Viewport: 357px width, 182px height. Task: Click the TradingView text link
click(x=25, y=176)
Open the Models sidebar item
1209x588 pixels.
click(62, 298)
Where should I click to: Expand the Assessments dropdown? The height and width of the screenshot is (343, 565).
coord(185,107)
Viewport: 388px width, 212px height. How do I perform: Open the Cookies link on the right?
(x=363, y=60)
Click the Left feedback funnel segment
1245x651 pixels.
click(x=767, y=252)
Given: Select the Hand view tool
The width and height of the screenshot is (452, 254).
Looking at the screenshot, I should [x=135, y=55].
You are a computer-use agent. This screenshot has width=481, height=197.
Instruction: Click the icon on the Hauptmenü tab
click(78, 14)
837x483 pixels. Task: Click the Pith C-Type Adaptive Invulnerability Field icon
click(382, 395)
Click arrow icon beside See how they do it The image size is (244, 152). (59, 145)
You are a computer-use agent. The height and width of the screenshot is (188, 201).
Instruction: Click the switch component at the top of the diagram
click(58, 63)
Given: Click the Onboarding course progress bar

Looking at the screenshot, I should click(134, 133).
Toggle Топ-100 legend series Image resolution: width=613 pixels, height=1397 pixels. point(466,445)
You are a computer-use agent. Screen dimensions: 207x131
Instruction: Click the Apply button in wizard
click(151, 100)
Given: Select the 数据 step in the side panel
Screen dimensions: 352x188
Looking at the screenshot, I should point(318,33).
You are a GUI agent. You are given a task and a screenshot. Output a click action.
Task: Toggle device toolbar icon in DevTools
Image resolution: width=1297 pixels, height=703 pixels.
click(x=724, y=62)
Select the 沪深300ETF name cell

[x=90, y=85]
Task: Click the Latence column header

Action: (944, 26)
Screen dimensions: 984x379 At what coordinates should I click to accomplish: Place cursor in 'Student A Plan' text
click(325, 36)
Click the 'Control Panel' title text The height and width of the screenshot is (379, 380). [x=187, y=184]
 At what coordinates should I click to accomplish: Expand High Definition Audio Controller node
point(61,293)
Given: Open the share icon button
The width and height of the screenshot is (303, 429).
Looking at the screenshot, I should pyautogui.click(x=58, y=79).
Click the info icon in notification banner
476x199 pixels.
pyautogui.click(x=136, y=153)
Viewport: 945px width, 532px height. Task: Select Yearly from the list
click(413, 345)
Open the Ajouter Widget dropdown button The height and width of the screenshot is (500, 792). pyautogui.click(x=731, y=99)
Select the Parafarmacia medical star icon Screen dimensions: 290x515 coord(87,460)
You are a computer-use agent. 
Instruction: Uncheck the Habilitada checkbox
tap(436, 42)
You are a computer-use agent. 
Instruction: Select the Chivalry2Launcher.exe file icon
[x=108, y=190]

* * *

* DIRECTIONS *
Repeat every line of the records, exactly as given.

* TASK OUTPUT *
Viewport: 357px width, 182px height. Task: Click the TradingView text link
click(x=25, y=176)
Open the Models sidebar item
1209x588 pixels.
click(62, 298)
Where should I click to: Expand the Assessments dropdown? The height and width of the screenshot is (343, 565).
coord(185,107)
Viewport: 388px width, 212px height. How do I perform: Open the Cookies link on the right?
(x=363, y=60)
Click the Left feedback funnel segment
1245x651 pixels.
click(x=767, y=252)
Given: Select the Hand view tool
The width and height of the screenshot is (452, 254).
Looking at the screenshot, I should [x=135, y=55].
You are a computer-use agent. This screenshot has width=481, height=197.
Instruction: Click the icon on the Hauptmenü tab
click(78, 14)
837x483 pixels. Task: Click the Pith C-Type Adaptive Invulnerability Field icon
click(382, 395)
Click arrow icon beside See how they do it The image size is (244, 152). (59, 145)
You are a computer-use agent. The height and width of the screenshot is (188, 201).
Instruction: Click the switch component at the top of the diagram
click(58, 63)
Given: Click the Onboarding course progress bar

Looking at the screenshot, I should click(134, 133).
Toggle Топ-100 legend series Image resolution: width=613 pixels, height=1397 pixels. point(466,445)
You are a computer-use agent. Screen dimensions: 207x131
Instruction: Click the Apply button in wizard
click(151, 100)
Given: Select the 数据 step in the side panel
Screen dimensions: 352x188
Looking at the screenshot, I should point(318,33).
You are a GUI agent. You are given a task and a screenshot. Output a click action.
Task: Toggle device toolbar icon in DevTools
Image resolution: width=1297 pixels, height=703 pixels.
click(x=724, y=62)
Select the 沪深300ETF name cell

[x=90, y=85]
Task: Click the Latence column header

Action: (944, 26)
Screen dimensions: 984x379 At what coordinates should I click to accomplish: Place cursor in 'Student A Plan' text
click(325, 36)
Click the 'Control Panel' title text The height and width of the screenshot is (379, 380). [x=187, y=184]
 At what coordinates should I click to accomplish: Expand High Definition Audio Controller node
point(61,293)
Given: Open the share icon button
The width and height of the screenshot is (303, 429).
Looking at the screenshot, I should pyautogui.click(x=58, y=79).
Click the info icon in notification banner
476x199 pixels.
pyautogui.click(x=136, y=153)
Viewport: 945px width, 532px height. Task: Select Yearly from the list
click(413, 345)
Open the Ajouter Widget dropdown button The height and width of the screenshot is (500, 792). pyautogui.click(x=731, y=99)
Select the Parafarmacia medical star icon Screen dimensions: 290x515 coord(87,460)
You are a computer-use agent. 
Instruction: Uncheck the Habilitada checkbox
tap(436, 42)
You are a computer-use agent. 
Instruction: Select the Chivalry2Launcher.exe file icon
[x=108, y=190]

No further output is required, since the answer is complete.